Instead of indexing the raw documents for retrieval, the LLM reads them and writes new documents. It compiles the raw material into a structured wiki -- encyclopedia-style articles about core concepts, summaries of source documents, and explicit backlinks between related ideas.

The wiki lives in a wiki/ folder, parallel to raw/. Inside, you'll find:

  • A master index (index.md) -- a single markdown file listing every wiki that's been created, with brief descriptions and links. This is the LLM's starting point for any query. It reads the master index, identifies which wiki is relevant, then navigates into that wiki's own index and articles.

  • Sub-wiki folders -- each topic gets its own folder with its own index.md and a set of compiled articles. A wiki about "transformer architectures" might contain articles on attention mechanisms, positional encoding, and scaling laws, all interlinked.

  • Backlinks and cross-references -- the LLM creates [[wiki-style links]] between related concepts across different wikis. These aren't decorative. They're the navigation structure the LLM uses when answering queries that span multiple topics.

The compilation step is where the LLM earns its keep. It's not copying text from raw documents into wiki articles. It's synthesizing -- identifying the core concepts, writing clear explanations, noting contradictions between sources, and building a web of connections that no vector database could replicate.

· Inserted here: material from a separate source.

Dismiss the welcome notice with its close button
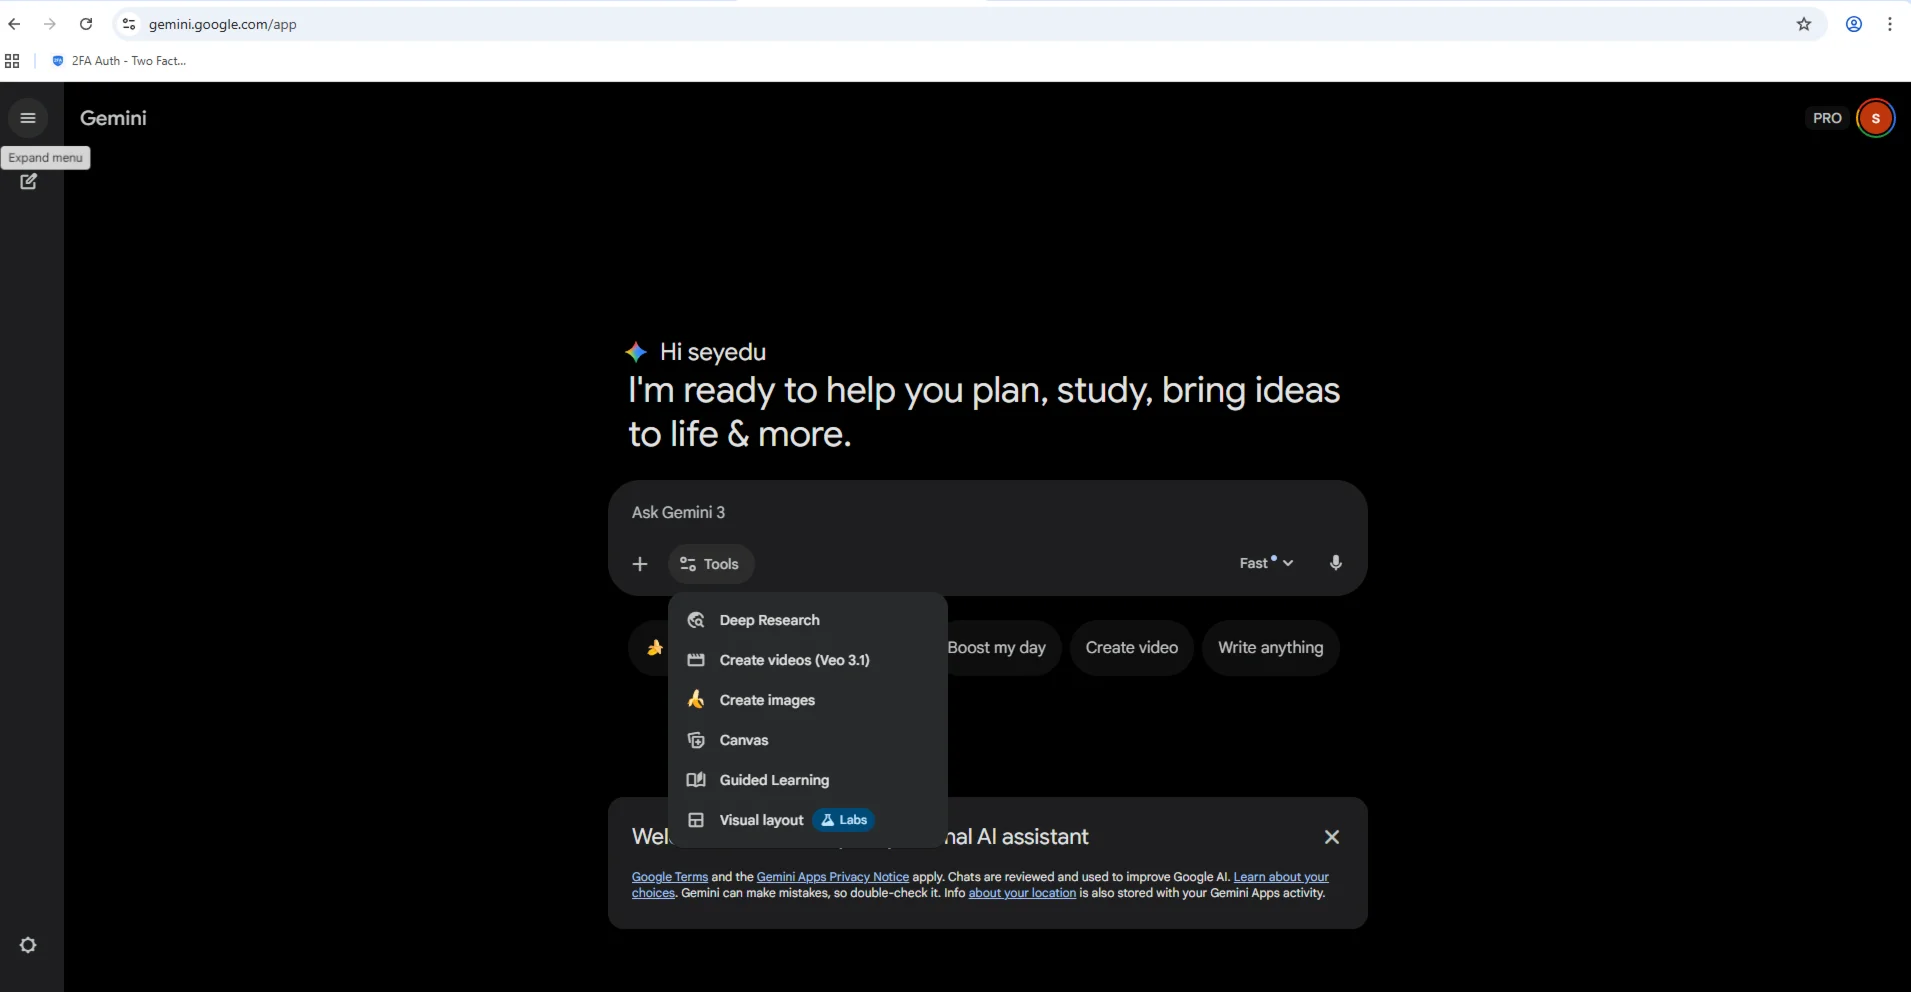Screen dimensions: 1911x992 click(1332, 836)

Here's what a compilation prompt looks like in practice. You point your LLM agent (Karpathy uses Claude Code) at the raw folder and say something like:

Read through the files in raw/ that relate to [topic].
Create a new wiki in wiki/[topic-name]/ with:
1. An index.md listing all articles in this wiki
2. Individual articles for each major concept
3. Backlinks to related wikis where relevant
4. Update the master wiki/index.md to include this new wiki

The LLM does the research, writes the articles, builds the links, and updates the indexes. You review the output in Obsidian's UI -- clean, navigable, human-readable.

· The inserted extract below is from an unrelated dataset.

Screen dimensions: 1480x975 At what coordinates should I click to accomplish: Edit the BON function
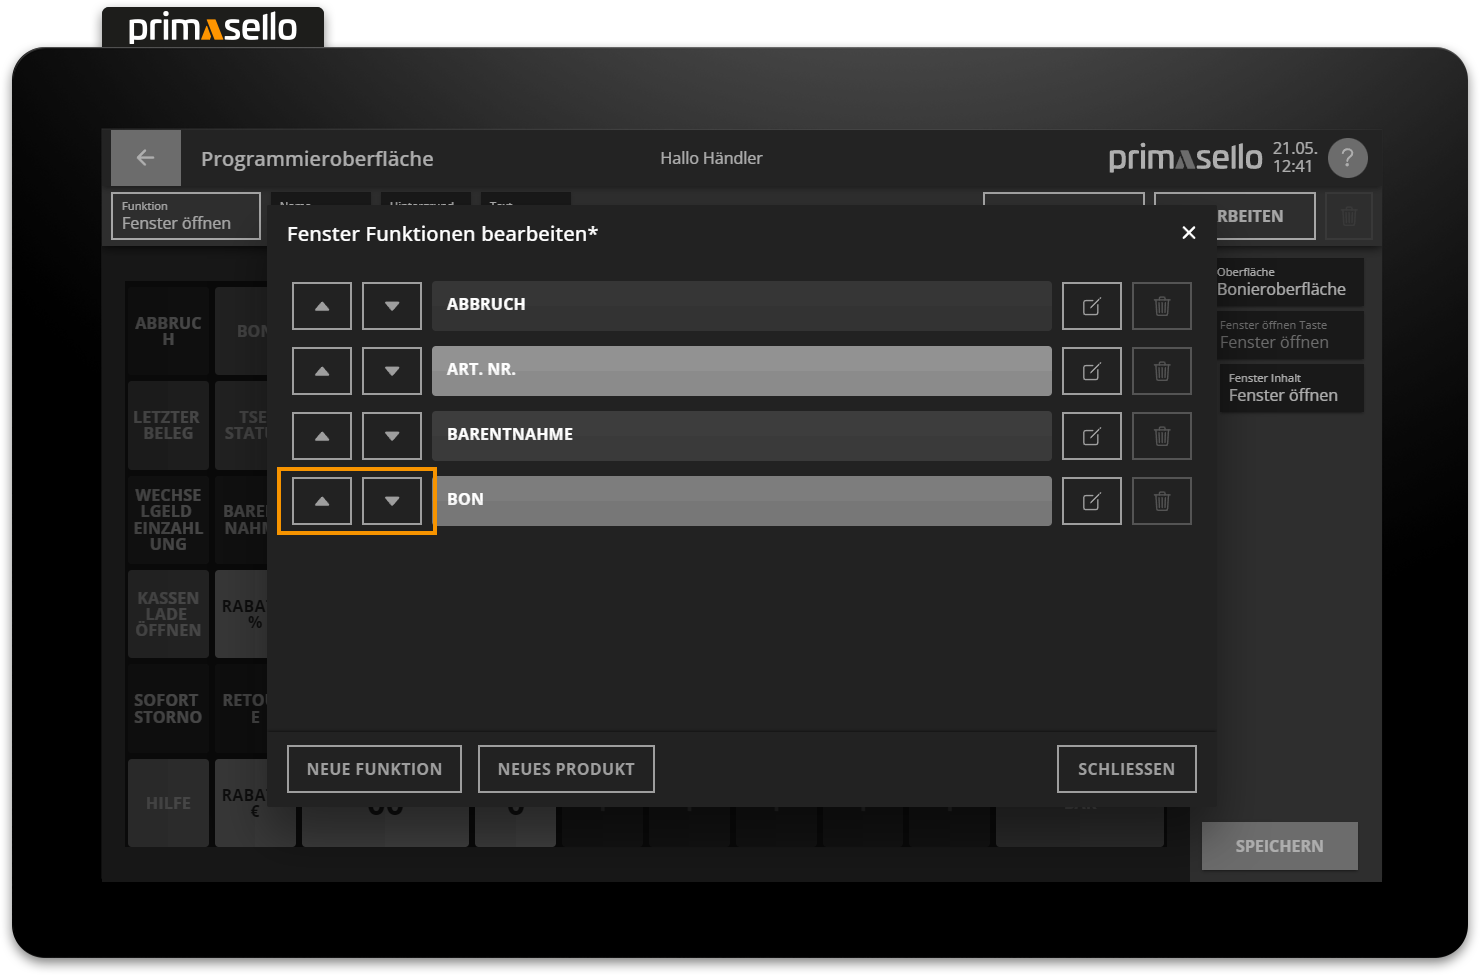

Layer 3: The Query Interface

When you ask the LLM a question about your knowledge base, it doesn't search through raw documents. It follows a structured path:

  1. Reads the master wiki/index.md to identify relevant wikis
  2. Opens the relevant wiki's index.md to find specific articles
  3. Reads those articles (which contain synthesized knowledge plus source references)
  4. Follows backlinks to related concepts if the question spans topics
  5. Returns an answer grounded in the compiled wiki, citing specific articles

This is closer to how a human researcher works than anything vector search offers. A researcher doesn't scan every document in a library for keyword matches. They check the index, find the right section, read the relevant articles, and follow references to related material.

The performance difference is real. For Karpathy's dataset of roughly 100 articles and 400,000 words, the wiki-navigation approach gave more coherent, better-sourced answers than a traditional RAG pipeline would -- because the LLM was reasoning over structured knowledge it had already synthesized, not trying to make sense of retrieved chunks in real time.

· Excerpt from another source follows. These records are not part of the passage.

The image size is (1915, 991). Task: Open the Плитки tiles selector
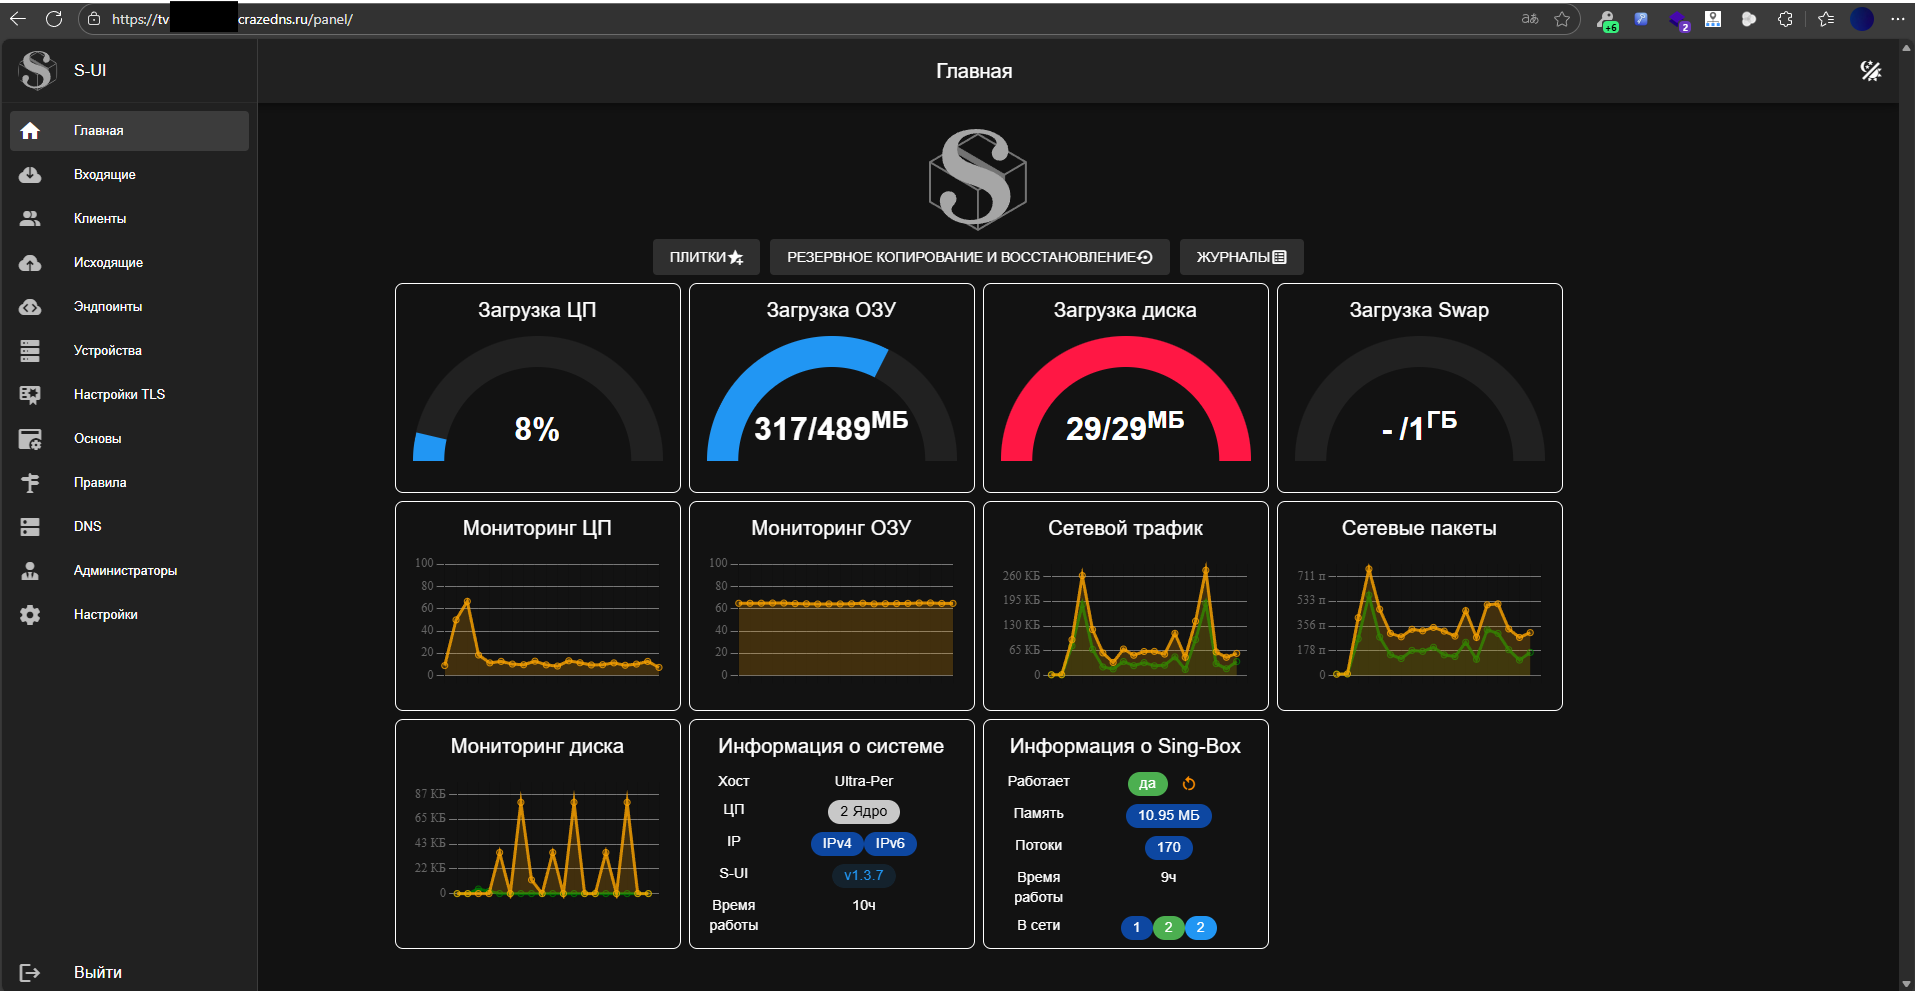706,257
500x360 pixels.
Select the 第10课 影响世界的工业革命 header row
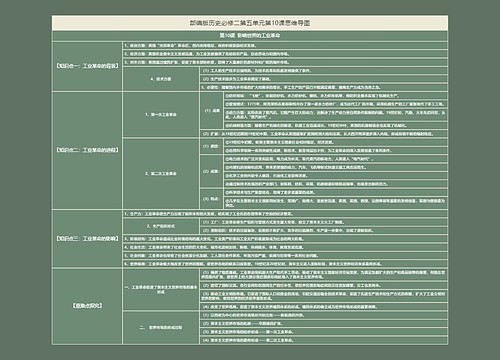point(250,35)

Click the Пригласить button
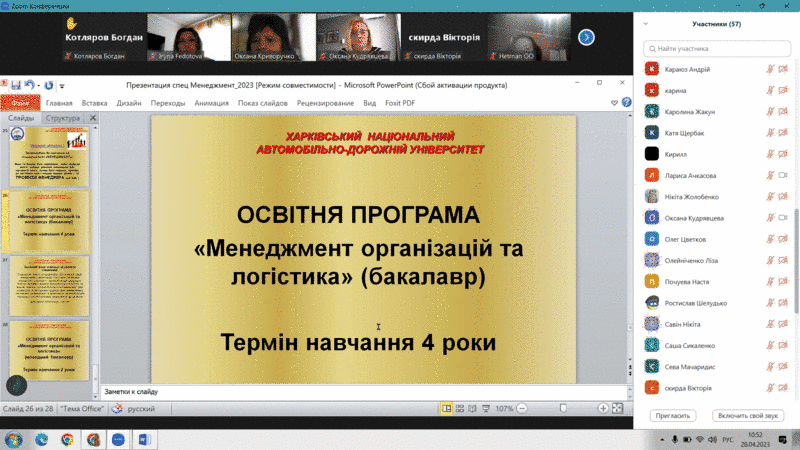[672, 415]
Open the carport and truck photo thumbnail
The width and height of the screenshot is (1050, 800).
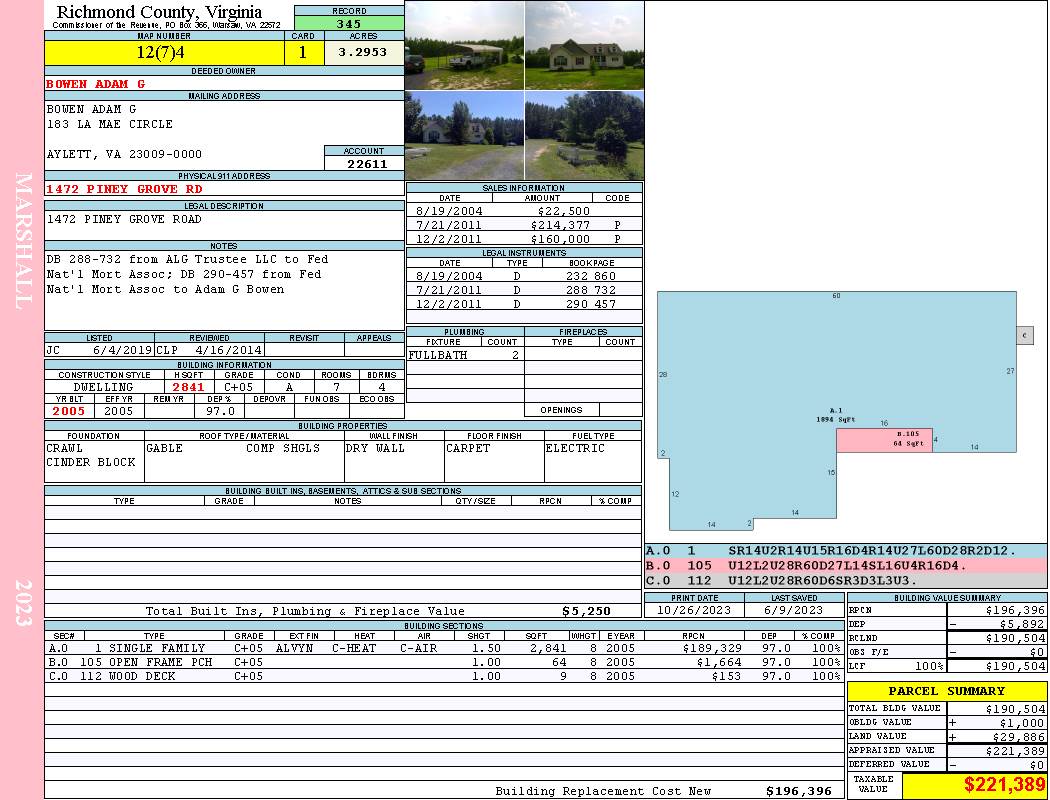point(464,46)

Setting This Up From Scratch: The Full Walkthrough

I rebuilt Karpathy's system on my own machine in under an hour. Here's every step, including the ones most guides skip.

Step 1: Install Obsidian and create the vault structure.

Download Obsidian from obsidian.md. It's free for personal use. Create a new vault -- Obsidian will ask you to pick a folder. I named mine vault and put it in my home directory, but the location doesn't matter.

Inside the vault, create two folders:

vault/
  raw/
  wiki/

That's the entire file structure to start. The wiki folder will get populated as you compile.

Step 2: Install the Web Clipper.

Go to obsidian.md/clipper and install the Chrome extension. In the clipper settings, set the default save location to your raw/ folder. Now any web article is one click away from being in your knowledge base.

Test it immediately. Clip an article you've been meaning to read. Open Obsidian and confirm the markdown file appeared in raw/. If images aren't showing, you need step 3.

Step 3: Install Local Images Plus.

In Obsidian, go to Settings > Community Plugins > Browse. Search for "Local Images Plus" and install it. Enable the plugin, then configure it to download images to a subfolder within your vault (I use vault/assets/images/).

After enabling this plugin, re-clip a web article. The images should now download locally and display correctly in Obsidian's preview mode. This is especially critical if you're clipping technical articles with diagrams, architecture charts, or code screenshots -- the visual context matters, and modern LLMs with vision capabilities can actually read these images.

Step 4: Populate your raw folder.

This is the fun part. Start dumping content into raw/. Some sources that work well:

  • Technical blog posts you've bookmarked (use the Web Clipper)
  • Research papers (save as PDF or convert to markdown)
  • GitHub repo READMEs (copy the markdown directly)
  • Your own notes, outlines, and project documentation
  • Conference talk transcripts
  • Newsletter issues you've saved

Don't organize them. Don't rename them. Don't tag them. Just get them into the folder. The LLM handles organization in the next step.

I started with 63 articles about AI agent architectures -- a mix of blog posts, papers, and my own project notes. The total came to about 180,000 words of raw material.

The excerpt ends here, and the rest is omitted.